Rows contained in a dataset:
_ _ _ _ _
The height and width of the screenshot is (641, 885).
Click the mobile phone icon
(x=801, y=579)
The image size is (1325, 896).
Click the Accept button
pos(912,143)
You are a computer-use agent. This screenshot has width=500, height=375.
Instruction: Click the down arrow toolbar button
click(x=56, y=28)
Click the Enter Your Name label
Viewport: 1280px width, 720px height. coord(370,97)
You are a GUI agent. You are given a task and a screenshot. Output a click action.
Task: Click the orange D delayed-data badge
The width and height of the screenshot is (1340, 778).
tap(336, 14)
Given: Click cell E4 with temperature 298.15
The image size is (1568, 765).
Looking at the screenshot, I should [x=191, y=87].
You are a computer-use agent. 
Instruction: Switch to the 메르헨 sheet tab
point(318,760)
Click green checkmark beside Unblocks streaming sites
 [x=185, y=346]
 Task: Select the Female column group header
_ _ _ _ _
## Work to be completed
Return every row above, unchanged, from the one containing "You are a computer-use agent. This" down to the end of the rows, with both ends included.

## Response to the task
You are a computer-use agent. This screenshot has width=500, height=375.
Instruction: Click the down arrow toolbar button
click(x=56, y=28)
Click the Enter Your Name label
Viewport: 1280px width, 720px height. coord(370,97)
You are a GUI agent. You are given a task and a screenshot. Output a click action.
Task: Click the orange D delayed-data badge
The width and height of the screenshot is (1340, 778).
tap(336, 14)
Given: Click cell E4 with temperature 298.15
The image size is (1568, 765).
Looking at the screenshot, I should [x=191, y=87].
You are a computer-use agent. 
Instruction: Switch to the 메르헨 sheet tab
point(318,760)
Click green checkmark beside Unblocks streaming sites
 [x=185, y=346]
 Task: Select the Female column group header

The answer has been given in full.